Back to Fall 2021

a Line of proximity

“I just don’t really get it,” my friend said. She went on to tell me about the status of her dissertation, or lack thereof. She had hoped to be further along, but nothing had propelled her forward in the process. She felt that, as time went on, she had learned that she did not have the will to remain in academia. “I’m trying to get into the nitty-gritty, to respond to all of these disparate articles simultaneously, as if I’m actually good enough to do it all within one essay. I’m not. I’ve figured that out by now. I’m not good enough.” She had been attempting to write a sort of aggregate essay tracking global perceptions of abortion through the past thirty or so years, primarily considering the statements of those protesting against the procedure’s legalization.
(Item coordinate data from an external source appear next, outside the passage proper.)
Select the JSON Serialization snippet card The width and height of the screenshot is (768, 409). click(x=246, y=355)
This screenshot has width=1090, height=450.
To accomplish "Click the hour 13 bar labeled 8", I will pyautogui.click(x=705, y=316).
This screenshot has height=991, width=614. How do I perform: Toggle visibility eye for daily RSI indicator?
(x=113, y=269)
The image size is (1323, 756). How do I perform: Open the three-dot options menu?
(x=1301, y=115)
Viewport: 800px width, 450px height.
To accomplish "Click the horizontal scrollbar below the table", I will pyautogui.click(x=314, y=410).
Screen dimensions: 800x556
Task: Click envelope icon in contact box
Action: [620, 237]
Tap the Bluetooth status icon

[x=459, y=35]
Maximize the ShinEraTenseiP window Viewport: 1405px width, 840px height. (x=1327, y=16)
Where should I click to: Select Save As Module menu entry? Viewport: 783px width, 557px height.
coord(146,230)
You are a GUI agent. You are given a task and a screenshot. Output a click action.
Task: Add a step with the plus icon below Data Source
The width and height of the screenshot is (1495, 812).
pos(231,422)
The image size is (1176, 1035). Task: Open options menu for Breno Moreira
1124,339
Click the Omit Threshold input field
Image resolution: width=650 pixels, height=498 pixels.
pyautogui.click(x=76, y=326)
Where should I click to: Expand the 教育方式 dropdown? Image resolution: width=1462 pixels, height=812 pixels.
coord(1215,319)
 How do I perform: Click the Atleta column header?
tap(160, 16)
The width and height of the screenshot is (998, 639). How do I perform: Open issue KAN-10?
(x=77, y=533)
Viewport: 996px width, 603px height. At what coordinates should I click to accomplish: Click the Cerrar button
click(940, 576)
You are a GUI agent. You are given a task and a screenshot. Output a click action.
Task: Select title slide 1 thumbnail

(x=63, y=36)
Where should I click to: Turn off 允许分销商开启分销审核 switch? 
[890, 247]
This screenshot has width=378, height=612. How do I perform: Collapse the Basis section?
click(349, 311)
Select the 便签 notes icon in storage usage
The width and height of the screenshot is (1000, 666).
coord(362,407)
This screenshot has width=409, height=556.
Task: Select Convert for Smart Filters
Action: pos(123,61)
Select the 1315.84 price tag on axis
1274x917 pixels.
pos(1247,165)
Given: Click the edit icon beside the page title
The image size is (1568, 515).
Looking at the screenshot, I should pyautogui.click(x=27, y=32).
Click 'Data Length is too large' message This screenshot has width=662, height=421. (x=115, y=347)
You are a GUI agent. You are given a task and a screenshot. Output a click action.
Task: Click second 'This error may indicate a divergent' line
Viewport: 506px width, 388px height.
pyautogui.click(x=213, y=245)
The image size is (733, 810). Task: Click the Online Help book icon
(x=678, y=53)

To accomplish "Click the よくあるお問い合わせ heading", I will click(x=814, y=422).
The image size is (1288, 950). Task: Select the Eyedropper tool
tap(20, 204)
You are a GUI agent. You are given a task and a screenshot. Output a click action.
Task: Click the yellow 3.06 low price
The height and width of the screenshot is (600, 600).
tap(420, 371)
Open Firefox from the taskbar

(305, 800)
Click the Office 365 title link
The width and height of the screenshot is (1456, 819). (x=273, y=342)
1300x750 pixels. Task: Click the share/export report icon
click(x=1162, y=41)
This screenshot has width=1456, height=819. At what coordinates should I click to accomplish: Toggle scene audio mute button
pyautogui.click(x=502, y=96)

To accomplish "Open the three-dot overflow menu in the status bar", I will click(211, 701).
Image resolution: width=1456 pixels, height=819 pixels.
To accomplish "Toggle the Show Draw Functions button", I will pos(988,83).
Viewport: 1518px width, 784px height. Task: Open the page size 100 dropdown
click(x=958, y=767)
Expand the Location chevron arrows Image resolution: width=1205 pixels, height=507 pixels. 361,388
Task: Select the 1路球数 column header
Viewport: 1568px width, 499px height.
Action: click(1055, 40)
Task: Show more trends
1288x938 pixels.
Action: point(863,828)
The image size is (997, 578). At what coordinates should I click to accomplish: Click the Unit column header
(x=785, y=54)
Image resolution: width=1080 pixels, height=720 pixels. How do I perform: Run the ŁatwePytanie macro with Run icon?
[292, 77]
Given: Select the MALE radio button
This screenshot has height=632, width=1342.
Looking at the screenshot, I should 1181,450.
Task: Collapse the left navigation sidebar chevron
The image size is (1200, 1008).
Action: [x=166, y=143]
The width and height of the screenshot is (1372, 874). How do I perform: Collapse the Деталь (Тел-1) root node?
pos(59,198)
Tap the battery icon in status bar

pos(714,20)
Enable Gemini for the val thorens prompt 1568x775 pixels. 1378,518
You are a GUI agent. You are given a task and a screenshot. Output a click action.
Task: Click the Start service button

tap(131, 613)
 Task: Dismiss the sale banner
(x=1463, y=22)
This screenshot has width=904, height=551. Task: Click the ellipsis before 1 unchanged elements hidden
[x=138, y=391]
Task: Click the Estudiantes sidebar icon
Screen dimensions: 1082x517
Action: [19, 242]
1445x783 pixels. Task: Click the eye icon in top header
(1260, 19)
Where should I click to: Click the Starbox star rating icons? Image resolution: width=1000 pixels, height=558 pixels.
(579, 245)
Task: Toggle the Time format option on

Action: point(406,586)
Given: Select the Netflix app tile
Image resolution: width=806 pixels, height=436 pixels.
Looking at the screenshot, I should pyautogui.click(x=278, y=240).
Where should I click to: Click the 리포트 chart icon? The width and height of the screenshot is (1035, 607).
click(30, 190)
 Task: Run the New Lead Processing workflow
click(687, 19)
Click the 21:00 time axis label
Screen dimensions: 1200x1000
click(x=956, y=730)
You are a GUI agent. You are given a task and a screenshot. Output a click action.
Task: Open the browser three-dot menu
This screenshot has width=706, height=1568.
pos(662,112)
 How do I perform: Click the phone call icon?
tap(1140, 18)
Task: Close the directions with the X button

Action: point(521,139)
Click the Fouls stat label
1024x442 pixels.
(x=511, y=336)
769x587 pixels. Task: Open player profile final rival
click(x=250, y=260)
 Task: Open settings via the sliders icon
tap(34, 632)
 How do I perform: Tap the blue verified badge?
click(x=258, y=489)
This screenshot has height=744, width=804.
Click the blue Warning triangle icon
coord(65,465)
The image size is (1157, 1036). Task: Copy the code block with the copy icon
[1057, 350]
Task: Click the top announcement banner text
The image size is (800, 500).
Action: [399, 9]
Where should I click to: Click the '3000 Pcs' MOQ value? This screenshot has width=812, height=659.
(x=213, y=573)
She tried to negotiate with herself how so many people could seemingly be in what she deemed, as many other people at that point did, the “Dark Ages,” choosing (she always chose an operative verb) to maintain some sort of hegemonic this or that that few of the people she actually wrote about would be interested in mulling over with her. “It just infuriates me. I tell my mother all about what I’m doing and she eggs me on, as if she just assumes that what I do is easy!”
I told her that that probably wasn’t what her mother meant.
“Oh, I think it is,” she said. “When I graduated from college and began to assure her that all my talk of grad school over the last two or so years hadn’t just been something to pass the time, she didn’t really believe me, and now it’s been a few years, and I still think she doesn’t believe me. Whenever I chat with her over the phone, she speaks only in resigned yeah’s. I tell her I’m stressed, and she seems to think that telling me how I’m so intelligent and so intellectually above most other people will pacify my anxiety enough to suddenly actually have a dissertation. It makes me sick!” She took a few seconds to breathe, look down at her knees, and recover some sort of malignant dignity that eluded her. She looked up at me and asked how I was.
I told her I was fine.
“You always say that. It’s not very reassuring,” she said.
I told her I was genuinely fine. I felt neutrally about my day and apathetic about the past couple days, but there was nothing to complain about. I wasn’t sure if that were totally true. I told her that maybe all of the research for her work was taking a bit of an emotional toll, that all her writing about anti-abortion political action was probably not something that would lift her spirits. She laughed, which surprised me.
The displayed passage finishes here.